While this study represents a significant step in the direction of improved understanding of exercise capacity in paediatric cardiology patients with repaired CHD, it is not without limitations. These include relatively small sample sizes for certain diagnosis categories. Analysis of relationships between age and cardiopulmonary exercise testing variables in the patient groups with relatively small sample sizes should be viewed as preliminary, and additional research is warranted in this area to provide age- and sex-specific CHD reference values. Further, sex-based analyses should be performed as more CPET data become available, as such findings may contribute to a more comprehensive understanding of fitness data in these populations and continue to inform treatment approaches. The inclusion of all cardiopulmonary exercise tests and our institution being a tertiary referral centre may lead to selection bias. We did not have data on patient medications during the cardiopulmonary exercise test, and certain medications, such as β-blockers, may have a negative effect on exercise capacity. Reference Ladage, Schwinger and Brixius36 We also did not exclude patients who may have genetic or extracardiac conditions that could limit exercise capacity. Future studies should include additional measured metabolic indices such as ventilatory efficiency, oxygen uptake efficiency slope, and spirometry data to better understand the pulmonary and ventilatory contributions to exercise capacity in paediatric patients with repaired CHD. Additionally, larger future analyses will benefit from larger data sets, facilitating the creation of reference standards based on age- and sex-specific indexed VO2peak (in mL/kg/min), as these data will be important for clinicians performing and interpreting these tests. Lastly, studies investigating the longitudinal relationships between fitness and clinical outcomes are required to both explore the prognostic ability of impaired exercise tolerance and to guide targeted aerobic exercise interventions.

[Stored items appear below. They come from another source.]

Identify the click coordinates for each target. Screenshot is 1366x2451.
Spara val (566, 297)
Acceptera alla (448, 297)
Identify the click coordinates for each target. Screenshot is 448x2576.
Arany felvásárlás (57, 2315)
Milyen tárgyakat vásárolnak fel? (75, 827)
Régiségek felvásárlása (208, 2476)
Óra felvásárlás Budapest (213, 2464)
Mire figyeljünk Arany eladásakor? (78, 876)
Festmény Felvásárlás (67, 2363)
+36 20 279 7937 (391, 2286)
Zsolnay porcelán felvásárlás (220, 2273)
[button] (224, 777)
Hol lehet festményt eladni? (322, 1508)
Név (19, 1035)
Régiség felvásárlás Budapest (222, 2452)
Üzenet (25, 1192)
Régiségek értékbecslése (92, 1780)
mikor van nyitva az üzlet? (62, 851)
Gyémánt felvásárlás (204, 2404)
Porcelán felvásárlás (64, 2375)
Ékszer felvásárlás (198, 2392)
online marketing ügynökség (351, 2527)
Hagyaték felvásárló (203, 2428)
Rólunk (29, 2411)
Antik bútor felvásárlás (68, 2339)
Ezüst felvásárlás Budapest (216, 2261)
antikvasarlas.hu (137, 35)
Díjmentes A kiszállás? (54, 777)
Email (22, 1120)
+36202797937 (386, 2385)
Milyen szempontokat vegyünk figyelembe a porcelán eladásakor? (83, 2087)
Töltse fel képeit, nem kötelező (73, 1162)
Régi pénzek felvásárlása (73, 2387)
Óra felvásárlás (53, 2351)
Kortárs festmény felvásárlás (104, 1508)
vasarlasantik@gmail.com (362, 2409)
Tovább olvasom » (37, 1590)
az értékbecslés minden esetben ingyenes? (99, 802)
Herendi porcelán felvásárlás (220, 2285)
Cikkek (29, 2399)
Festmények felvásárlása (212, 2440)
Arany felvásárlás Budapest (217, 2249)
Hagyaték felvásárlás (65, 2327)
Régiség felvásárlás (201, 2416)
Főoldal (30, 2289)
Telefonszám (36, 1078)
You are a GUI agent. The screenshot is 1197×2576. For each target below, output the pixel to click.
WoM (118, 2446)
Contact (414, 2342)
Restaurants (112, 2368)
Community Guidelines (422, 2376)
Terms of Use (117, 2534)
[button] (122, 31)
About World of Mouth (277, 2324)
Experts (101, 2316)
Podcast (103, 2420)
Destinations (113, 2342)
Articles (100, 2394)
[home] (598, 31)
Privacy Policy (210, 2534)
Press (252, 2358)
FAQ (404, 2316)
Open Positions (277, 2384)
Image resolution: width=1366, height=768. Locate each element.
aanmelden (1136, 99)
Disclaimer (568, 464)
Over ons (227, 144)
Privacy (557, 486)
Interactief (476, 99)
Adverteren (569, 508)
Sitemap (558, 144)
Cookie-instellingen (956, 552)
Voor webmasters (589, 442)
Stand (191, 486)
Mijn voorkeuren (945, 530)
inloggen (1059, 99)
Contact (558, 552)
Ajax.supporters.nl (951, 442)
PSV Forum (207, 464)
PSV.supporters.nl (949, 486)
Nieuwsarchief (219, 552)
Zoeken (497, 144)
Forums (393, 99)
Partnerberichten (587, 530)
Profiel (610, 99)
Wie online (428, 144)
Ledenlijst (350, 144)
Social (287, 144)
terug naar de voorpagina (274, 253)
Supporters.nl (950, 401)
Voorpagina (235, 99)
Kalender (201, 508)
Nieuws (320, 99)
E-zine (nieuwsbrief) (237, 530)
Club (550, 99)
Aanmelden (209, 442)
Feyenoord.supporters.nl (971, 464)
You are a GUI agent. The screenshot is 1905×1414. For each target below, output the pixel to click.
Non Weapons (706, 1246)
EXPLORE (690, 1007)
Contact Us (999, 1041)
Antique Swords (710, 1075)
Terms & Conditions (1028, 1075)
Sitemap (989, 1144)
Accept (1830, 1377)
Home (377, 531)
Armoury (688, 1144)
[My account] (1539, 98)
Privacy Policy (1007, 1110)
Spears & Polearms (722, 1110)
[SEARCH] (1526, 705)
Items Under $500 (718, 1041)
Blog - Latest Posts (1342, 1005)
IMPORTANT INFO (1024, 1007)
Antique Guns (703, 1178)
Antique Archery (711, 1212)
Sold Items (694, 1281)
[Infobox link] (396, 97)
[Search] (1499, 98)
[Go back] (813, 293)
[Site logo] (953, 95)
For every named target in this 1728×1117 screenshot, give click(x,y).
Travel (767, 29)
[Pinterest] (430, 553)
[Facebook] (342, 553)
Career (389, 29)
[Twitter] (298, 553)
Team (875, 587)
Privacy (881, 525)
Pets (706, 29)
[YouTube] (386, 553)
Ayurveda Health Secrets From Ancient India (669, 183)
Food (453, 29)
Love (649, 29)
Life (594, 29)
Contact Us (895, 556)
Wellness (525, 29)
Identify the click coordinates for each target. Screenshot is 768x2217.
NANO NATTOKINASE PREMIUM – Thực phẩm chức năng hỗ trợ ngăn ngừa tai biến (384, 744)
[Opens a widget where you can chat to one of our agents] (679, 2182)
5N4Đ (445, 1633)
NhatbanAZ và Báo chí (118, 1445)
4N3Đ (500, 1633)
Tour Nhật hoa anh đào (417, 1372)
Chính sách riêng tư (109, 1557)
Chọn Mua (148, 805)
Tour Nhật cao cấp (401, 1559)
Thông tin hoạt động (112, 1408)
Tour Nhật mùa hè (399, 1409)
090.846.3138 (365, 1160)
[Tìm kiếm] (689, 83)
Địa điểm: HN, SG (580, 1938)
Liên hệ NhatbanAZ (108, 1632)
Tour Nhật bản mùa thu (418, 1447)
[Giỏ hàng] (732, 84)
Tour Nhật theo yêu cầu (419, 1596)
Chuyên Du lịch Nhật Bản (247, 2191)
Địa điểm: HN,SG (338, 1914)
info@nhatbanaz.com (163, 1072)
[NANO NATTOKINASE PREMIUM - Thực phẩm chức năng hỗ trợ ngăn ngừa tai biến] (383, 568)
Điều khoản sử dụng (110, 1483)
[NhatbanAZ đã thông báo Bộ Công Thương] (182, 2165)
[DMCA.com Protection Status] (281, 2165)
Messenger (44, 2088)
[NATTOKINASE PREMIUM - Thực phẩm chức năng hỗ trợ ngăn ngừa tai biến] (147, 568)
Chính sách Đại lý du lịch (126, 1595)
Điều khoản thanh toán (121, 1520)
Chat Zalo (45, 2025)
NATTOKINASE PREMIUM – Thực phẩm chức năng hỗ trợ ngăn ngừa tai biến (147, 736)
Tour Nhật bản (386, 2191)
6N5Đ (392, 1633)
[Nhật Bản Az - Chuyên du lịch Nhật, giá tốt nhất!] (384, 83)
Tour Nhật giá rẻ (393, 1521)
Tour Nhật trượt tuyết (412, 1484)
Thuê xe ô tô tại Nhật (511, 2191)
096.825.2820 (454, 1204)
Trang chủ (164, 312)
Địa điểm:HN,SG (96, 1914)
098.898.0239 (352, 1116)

This study provides clinicians with diagnosis-specific peak aerobic capacity reference standards for contemporary paediatric patients with repaired CHD undergoing treadmill cardiopulmonary exercise testing. This represents an improvement in the resources available to clinicians and allows providers to more accurately characterise cardiorespiratory fitness. This study also characterised the association between age and fitness, helping to inform clinicians regarding the frequency of ordering cardiopulmonary exercise testing based on specific CHD diagnoses.
Supplementary material
The supplementary material for this article can be found at https://doi.org/10.1017/S1047951125111268
Acknowledgements
None.
Financial support
The research received no specific grant from any funding agency, commercial or not-for-profit sectors.
Competing interests
The authors declare none
Ethical standard
The authors assert that all procedures contributing to this work comply with the ethical standards of the Helsinki Declaration of 1975, as revised in 2008, and have been approved by the institutional review board of Ann & Robert H. Lurie Children’s Hospital of Chicago.